On a recent trip to Normandie with friends, we arrived at our beautiful cottage and made a pact from within the car that we would do all we could to force the sweet owner to be brief. No asking questions, no indulging her monologues, limited eye contact. We were tired from the drive, wanted to unpack and go for a nice long walk before curfew arrived. But Laura had other plans.

Like a just-polished Mrs. Potts, she began to twinkle and shine before us, running about the house pointing out remotes, light switches, the fireplace. She walked us through each and every room, she learned all of our names, who was married to whom, who spoke which languages. She walked us through the rules of the trash cans, how to open and close each window, and told us which paths to take on our hike. She presented us with homemade confiture made from more fruits than any of us could remember and too much vanilla–even the jam was long-winded.
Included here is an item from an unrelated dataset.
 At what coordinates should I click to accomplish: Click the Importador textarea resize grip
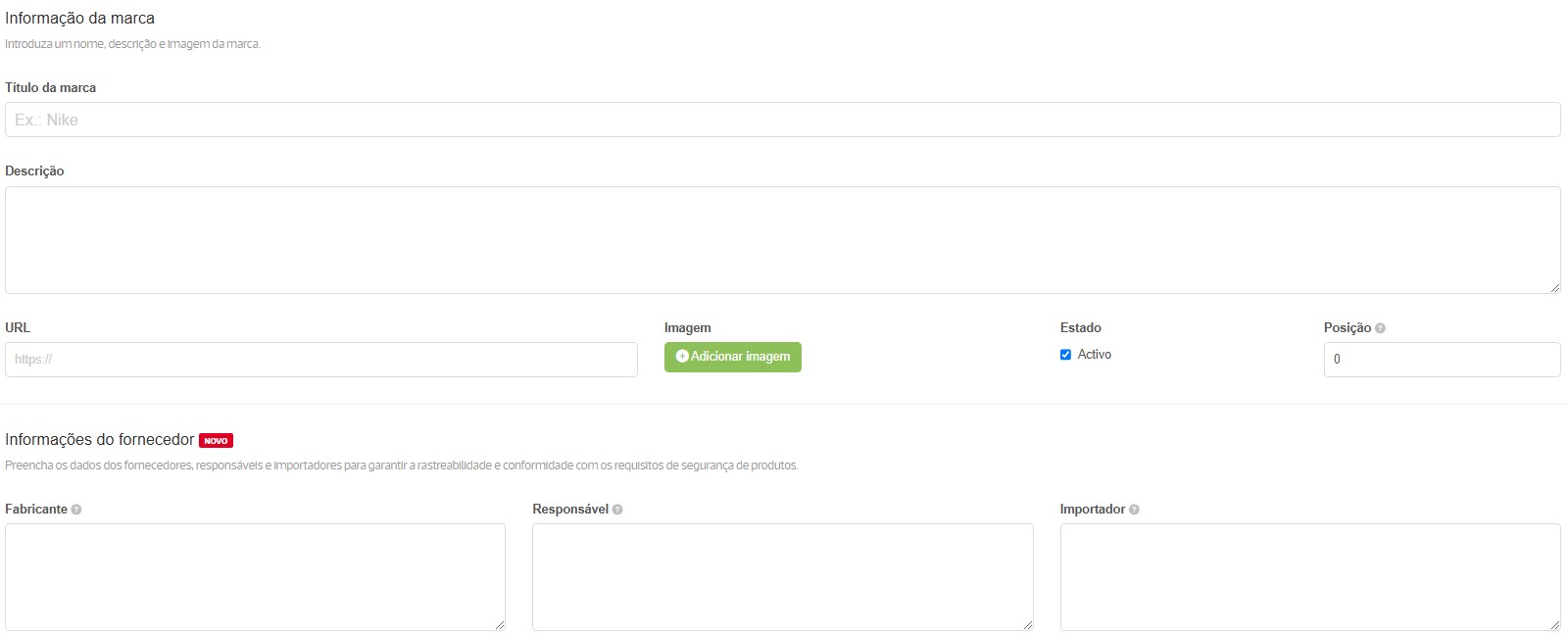[x=1554, y=624]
Somehow by the time she left, we also knew she was a retired actor, architect, and artist.

We thanked her and watched her leave twice, and twice she popped back in through the window to tell us something she’d forgotten. This is why Belle didn’t get a full plate of food, she was too busy being told about it, then it was time for bed.

I am not converted to this format for arriving at an Aribnb, but I can at least understand why it exists now and can make space for it in my vacation itinerary, both literally and emotionally. When my American appreciation of speed and low contact butted up directly against the French’s values of quality time, these spectacles felt like absolute insanity and huge wastes of time, even rude. But that’s one of the trite beauties of moving to a new country; somehow a new space begins to wedge itself between one country’s values and the other’s, a small space of acknowledgement of the different, if not total acceptance of it. A polite buffer zone for difference.

I also don’t know how thoroughly Walt Disney Animation Studios researched France’s particular brand of hospitality and if this is utter conjecture from a bored expat who worked too long at Disney. I know a great deal of care is put into character and set design for these films, and that Lumiere is based off of legendary cabaret dancer Maurice Chevalier, but I doubt anyone had time or budget to do a forensic deep dive into French hosting best practices. At least, the first page of a google search revealed nothing to say otherwise.

This tiny space that comes from exposure is actually perfectly expressed in the very next musical interlude in Disney’s Beauty and the Beast, “Something There,” wherein Beast and Belle begin to appreciate one another’s differences and feel a little confusion about the butterflies they have in their stomachs. But I’ll save that for another day.